Quella di Azincourt è sicuramente una delle battaglie più famose e studiate della storia, che vide affrontarsi, in uno scontro disperato e senza quartiere, l’esercito inglese e quello francese. Era il 25 ottobre 1415, festa dei Santi Crispino e Crispiniano, protettori di Soissons, e gli inglesi ottennero una straordinaria vittoria, che assunse dimensioni epiche ancor prima che Shakespeare la immortalasse nel suo Enrico V. Nicholas Hook è un guardiacaccia inglese di umili origini che, per salvarsi da una condanna a morte, si arruola come mercenario in una compagnia di arcieri destinata a partire alla volta della Francia per difendere Soissons, la città in mano al duca di Borgogna. Le informazioni che riporta in patria sulle atrocità dell’assedio, unite alla sua abilità di arciere infallibile e di combattente intrepido, gli fanno guadagnare credito presso re Enrico V, che lo vuole con sé nella campagna diretta alla conquista della corona francese. Nella piana di Azincourt, tra fango e sangue che scorre a fiumi, i francesi, in netta superiorità numerica, verranno sconfitti in una battaglia nella quale Hook avrà un ruolo cruciale. Siamo di fronte ad un romanzo storico nel senso più ampio del termine, un’opera che rappresenta un unicum nella produzione di Cornwell, visto che si tratta di una vicenda costruita su una rigorosa documentazione, capace di far rivivere in tutta la sua realtà una delle battaglie più drammatiche della storia. La ricostruzione degli avvenimenti è certosina ed assolutamente imparziale, raccontata, com’è, dal punto di vista di entrambi gli schieramenti, l’intreccio narrativo è invece originale ed appassionante grazie alla perfetta fusione di avventura, amore e guerra.

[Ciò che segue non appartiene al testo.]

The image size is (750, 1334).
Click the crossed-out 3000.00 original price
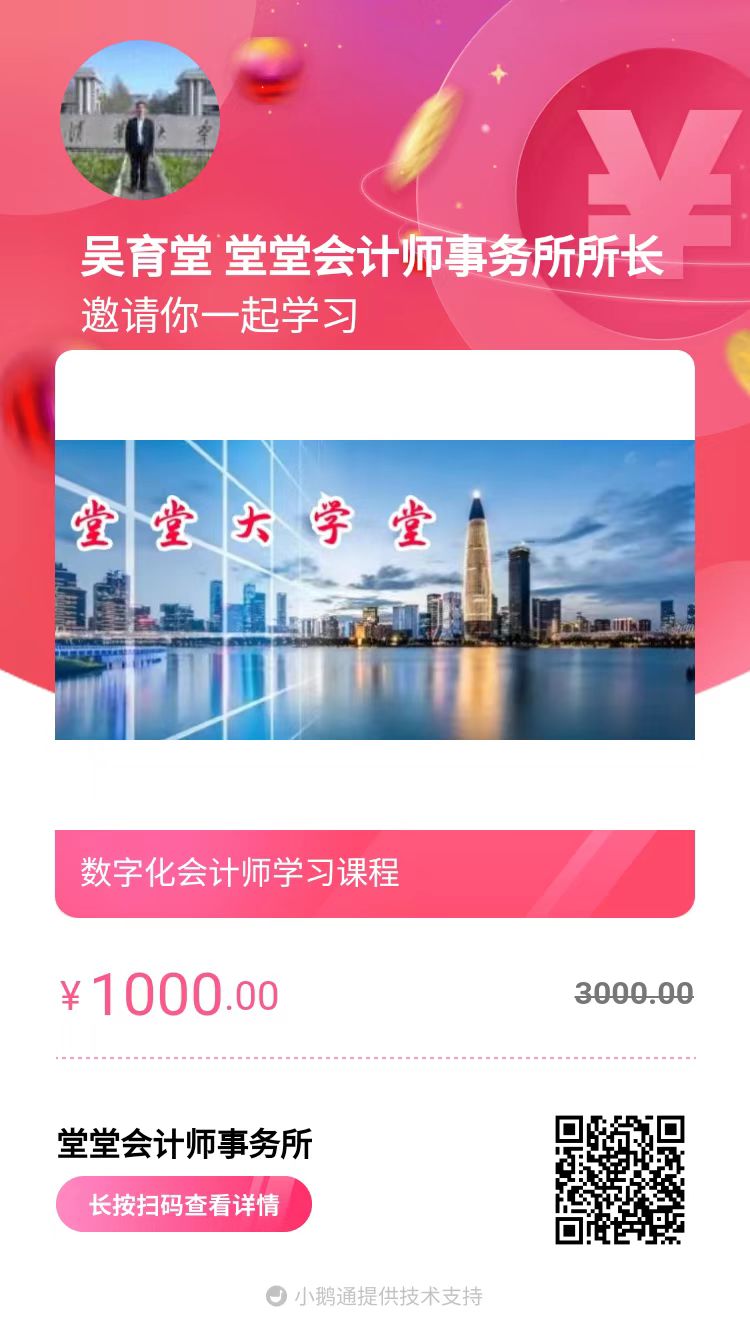coord(634,993)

Cornwell è noto come uno dei migliori narratori di vicende belliche ed i passi relativi alle battaglie sono infatti uno dei punti forti del romanzo: in essi si passa, senza soluzione di continuità, dalla vue d’ensemble sullo schieramento degli eserciti alle descrizioni più sottili e raccapriccianti dei singoli scontri individuali, riuscendo a trasmettere le orribili sensazioni dei duelli all’arma bianca tra soldati medioevali, coperti da armature che se da una parte proteggevano il corpo, dall’altra spesso ostacolavano i movimenti, come impareranno a loro spese i fanti e i cavalieri francesi, che finiscono per trasformarsi in carne da macello per le lame inglesi. I personaggi che si muovono nel romanzo sono delineati psicologicamente con attenzione e specificità, senza nulla tacere di pregi e difetti, di vizi e virtù, sono dunque persone reali quelle che fuoriescono dalle pagine e non semplici figurine senza peso specifico né vita. Il piano narrativo dell’opera si dipana su due binari: quello oggettivo (basato su una meticolosa ricostruzione storica) che racconta gli eventi della campagna, che, nell’estate del 1415, portò gli inglesi, guidati dal sovrano Enrico V, ad invadere il territorio francese, dopo la conquista e la distruzione di Soissons dell’anno precedente, e quello di fantasia che racconta le vicende dei protagonisti. Tanti sono quindi gli spunti offerti da Cornwell: per gli appassionati di strategia militare non mancano le approfondite analisi del campo di battaglia, dei piani d’attacco e della predisposizione degli schieramenti. Nel contempo assai interessanti sono i passaggi in cui l’autore descrive usi, costumi e, soprattutto, le difficoltà della vita di tutti i giorni nel Medioevo.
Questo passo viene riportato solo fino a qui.